Quick solution:
FEMALE is not the same as female. The case difference does matter to SAS, though you can make it not matter by applying a format to make it consistent. Case doesn't matter to code, but it does matter to data. So proc freq is the same as PROC FREQ. In comparison, Python and R are both case sensitive in language AND data.
proc freq data=have;
table sex / missing;
format sex $upcase18.;
run;
However, to fix the unknown you will need to actually fix your data that you imported. I'm guessing you used PROC IMPORT and didn't write a data step? In that case, I would recommend adding the following statement to the PROC IMPORT code:
guessingrows=max;
This forces SAS to scan the full row before it imports the data, so it will really slow down your import process but you'll get cleaner data.
Optimal solution:
Write an import step that will correctly read the file. You can use the code from the log as a starter version.

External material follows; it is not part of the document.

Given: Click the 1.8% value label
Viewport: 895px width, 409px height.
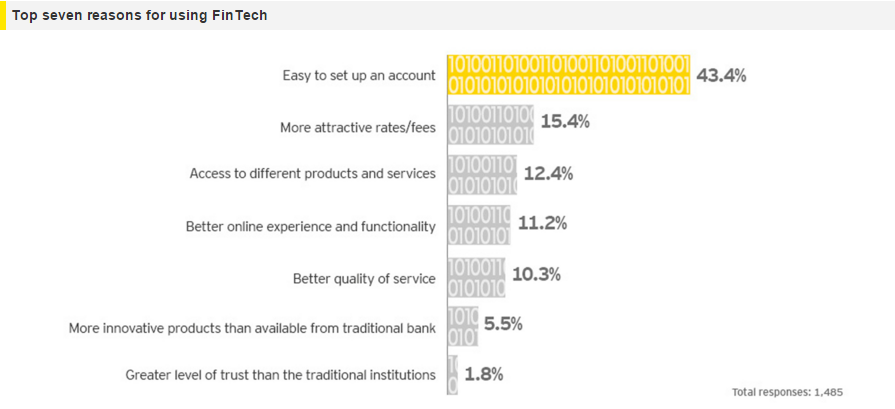Looking at the screenshot, I should click(x=483, y=374).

And then to correct the case, use a data step and clean up the data, likely using PROPCASE, which will convert everything to lowercase and upper case the first character. Then run your proc freq.
data clean;
set raw_data_from_import;
sex = propcase(sex);
run;
proc freq data=clean;
table sex;
run;
@CatPaws wrote:
Hi!
I had an issue with SAS converting my numeric variables to character variables when imported from excel. To go around that, I saved it as a CSV then imported it. Now, I am doing a proc frequency on a character variable, and SAS is duplicating those variables. See pic below! On my spread sheet, I only have Female, Male, and Unknown, however, why are they being duplicated?
P.S How can I get UNKNOW to display the full name (UNKNOWN)?